English

Britain's latest rail disaster claims 13 lives

The latest tragedy on Britain's railways has so far claimed the lives of thirteen people and injured a further 76 passengers, nine seriously.

As rescue workers continue to search for bodies, a picture of events leading up to the crash, if not the cause, has begun to emerge.

Disaster struck in the early hours of Wednesday morning, when a Land Rover towing a Renault car on a trailer came off the M62 motorway at Great Heck near Selby, north Yorkshire just after 6am. The Land Rover veered off the road at the approach to a motorway bridge over the main East Coast rail line, travelled down an embankment and came to rest on the tracks. The driver managed to free himself and immediately used his mobile phone to ring the emergency services. However, his attempt to warn of the danger proved futile; the high-speed passenger train crashed into the stranded vehicle as he was speaking to the emergency operator.

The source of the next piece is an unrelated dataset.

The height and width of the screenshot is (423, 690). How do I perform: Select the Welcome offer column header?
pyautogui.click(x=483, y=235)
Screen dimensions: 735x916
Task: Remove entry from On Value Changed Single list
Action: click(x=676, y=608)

The ten carriages of the Newcastle to London GNER passenger train, carrying around 100 people, remained in an upright position and continued moving for approximately half-a-mile before colliding with a freight train coming in the opposite direction. With the passenger train travelling at over 100 mph and the freight train, which was carrying 1,000 tonnes of coal, travelling at 60 mph, the resulting impact was devastating. Both drivers were killed instantly.

The front three carriages of the GNER train were separated from the rest, with the first carriage finally coming to rest almost vertically, resting upon the second, whilst the third ended up in a field amongst scattered debris. One carriage was completely flattened and the train only narrowly missed knocking down houses sited near the track.

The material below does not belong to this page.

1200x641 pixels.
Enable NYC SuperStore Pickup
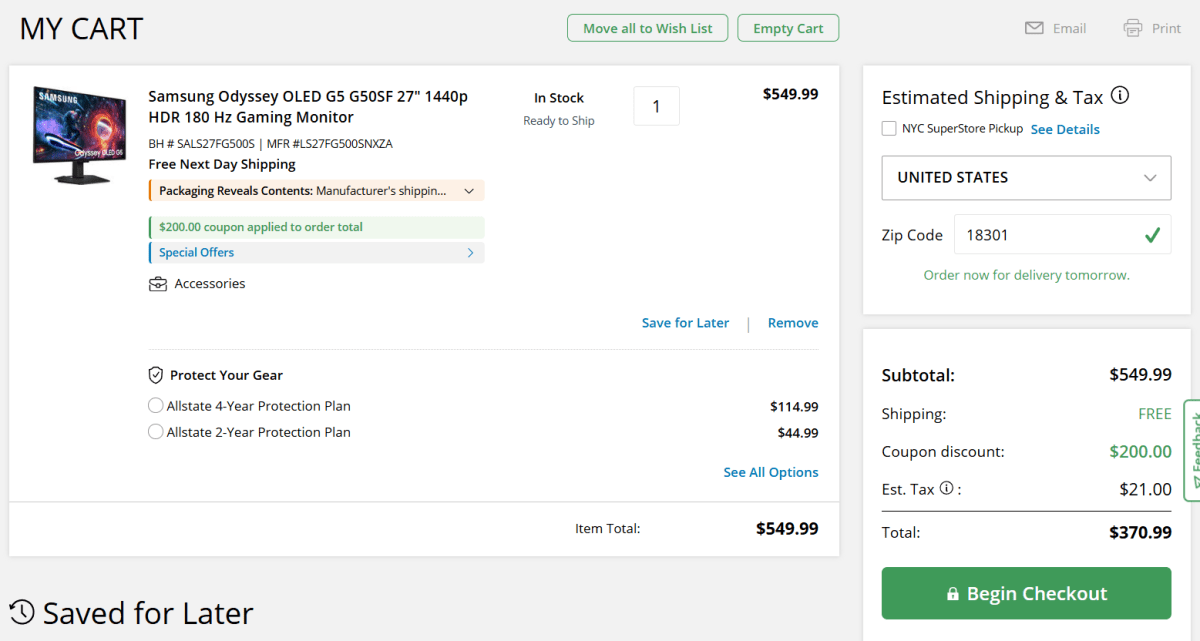tap(888, 129)
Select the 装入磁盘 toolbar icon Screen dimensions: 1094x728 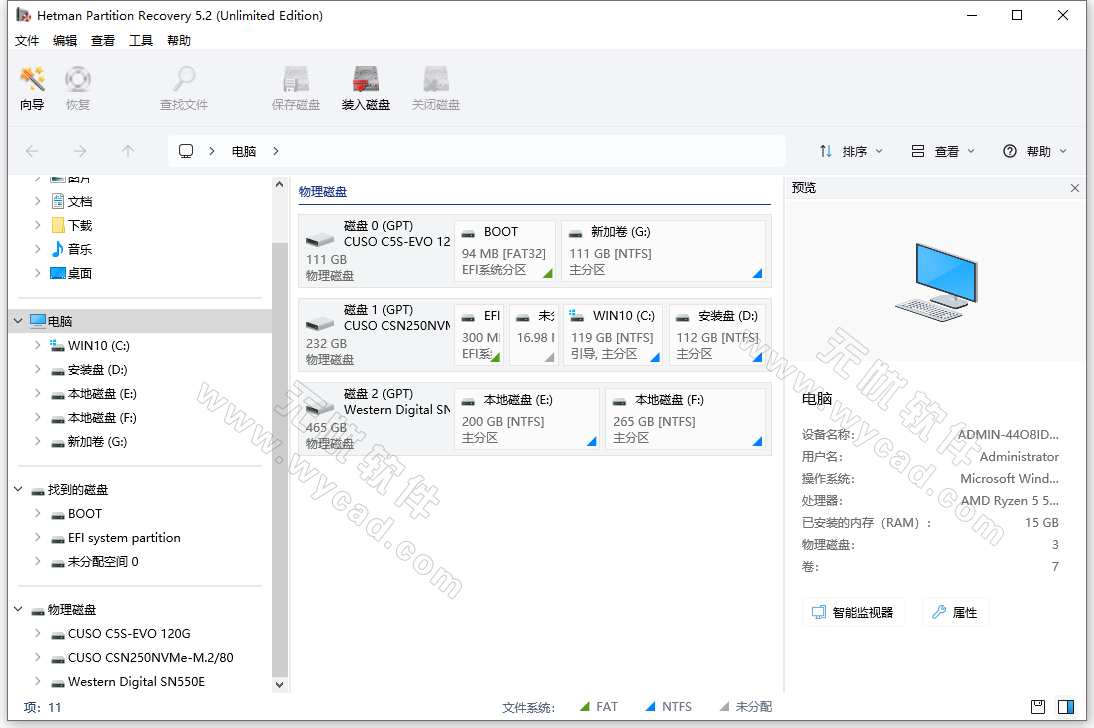coord(365,87)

Fire fighters and ambulance crew had to contend with driving sleet and the early morning darkness as they attended the crash scene. Trauma teams from hospitals in nearby York, Hull, Leeds and Pontefract were called out to attend the victims, while fire crews attempted to free those still trapped. Amongst the carnage and confusion, members of the clergy delivered the last rites to the dead.

One survivor described how the top of the buffet car was sliced off completely. A local resident who lives just 200 yards from the railway line told the Evening Standard: “We were woken up by a horrible, weird crunching. All I could see was a mass of piled-up carriages lying just outside the village and the front of a freight train.”

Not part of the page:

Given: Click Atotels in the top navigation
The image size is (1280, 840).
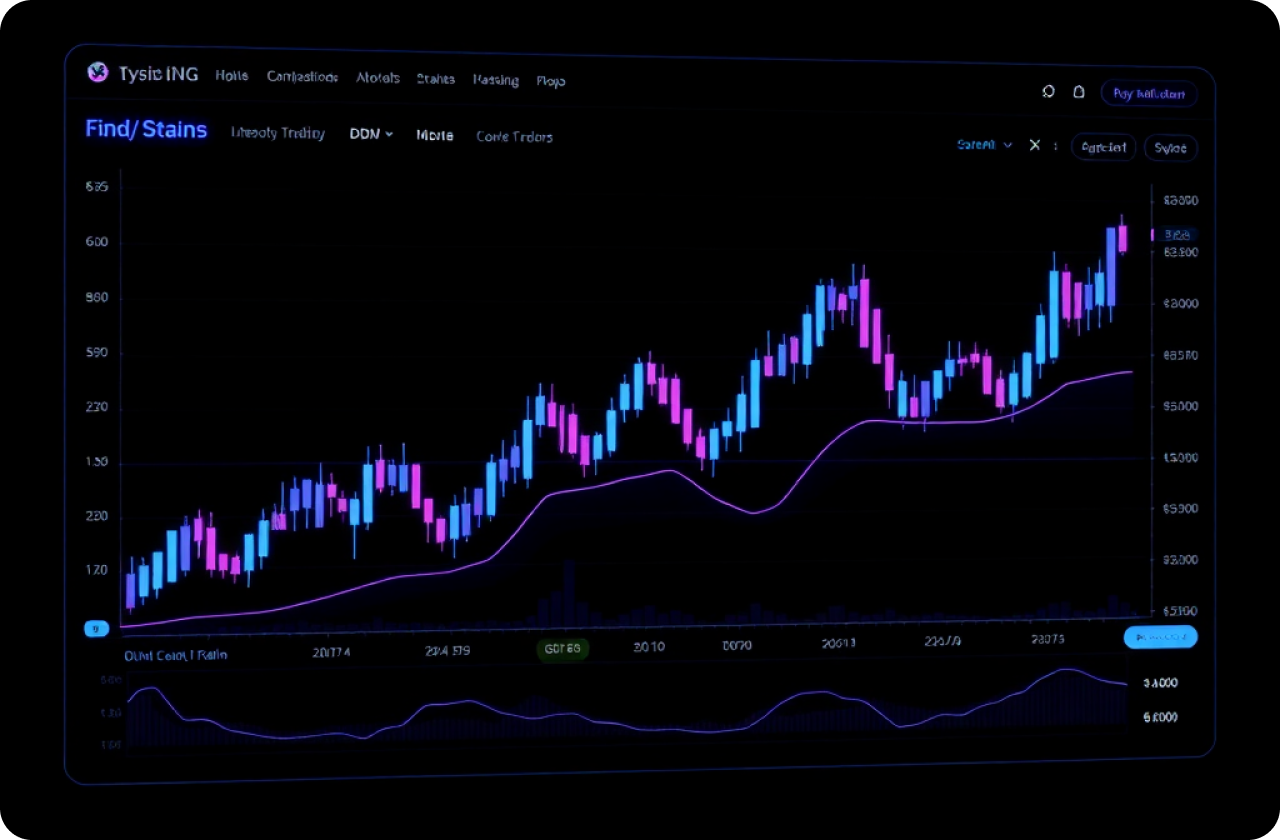Looking at the screenshot, I should tap(377, 77).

With the investigation into the incident still in its initial stages, many questions remain unanswered. Some reports spoke of a tire blow out causing the Land Rover to leave the motorway, triggering the rail crash. Others have speculated that the driver of the Land Rover, 36 year-old Gary Hart, may have fallen asleep at the wheel. Relatives said Hart was "inconsolable with grief". His stepfather Martin Taylor told the BBC that Hart was finding it difficult to comprehend what had happened, "We are trying to cope, but to see all those people killed in that way, a film director couldn't make it up."

Most media reports spoke of the “fluke” character of the accident and the tragic timing of events: had the Land Rover gone onto the track just minutes later, the deaths would have been avoided.

Closer scrutiny reveals however that the crash was not simply the product of an ill-fated coincidence. In this case, scrutiny has fallen upon the Highways Agency, which is responsible for the regulations governing the strength, location, inspection and maintenance of the road barriers on Britain's motorways.

The Agency have said that in compliance with current regulations, the crash barriers stretch 30 metres either side of the Great Heck motorway bridge, and are built to withstand the impact of a 30 ton vehicle travelling at 70 mph. This can hardly be any comfort to those who experienced the Selby crash, however, given the fact that the Land Rover veered off the road before it reached the barrier and still managed to maintain a trajectory that took it down the embankment and into the path of an oncoming train.

According to one estimate, it would only cost £20,000 each to extend crash barriers to 100 metres either side of Britain's 230 motorway bridges that cross over rail lines.

The Health and Safety Executive has said that in the past three years there have been 29 incidents of road vehicles coming off bridges or through fencing on to railway tracks. Two of these were struck by trains, with the last fatality in a similar accident being in 1996.

In the wake of a series of fatal train accidents that have cost dozens of lives, the private companies running Britain's railway system have faced intense criticism for lax safety standards. Before all the relevant facts have been established in this latest incident, the railway infrastructure companies and the train operating companies have been quick to seize upon the culpability of the Highway Agency to absolve themselves. Their relief that the immediate cause of this tragedy has not been the problems associated with the privatisation and fragmentation of the railways is all too palpable. GNER chief executive Christopher Garnett said, "I don't think this was a day about rail safety".

However, regardless of the specific responsibility in the case of the Selby crash, this latest tragedy highlights once again the need for an integrated and rationally planned transport system, in which the needs and safety of the travelling public take priority over the profits of the transport industry.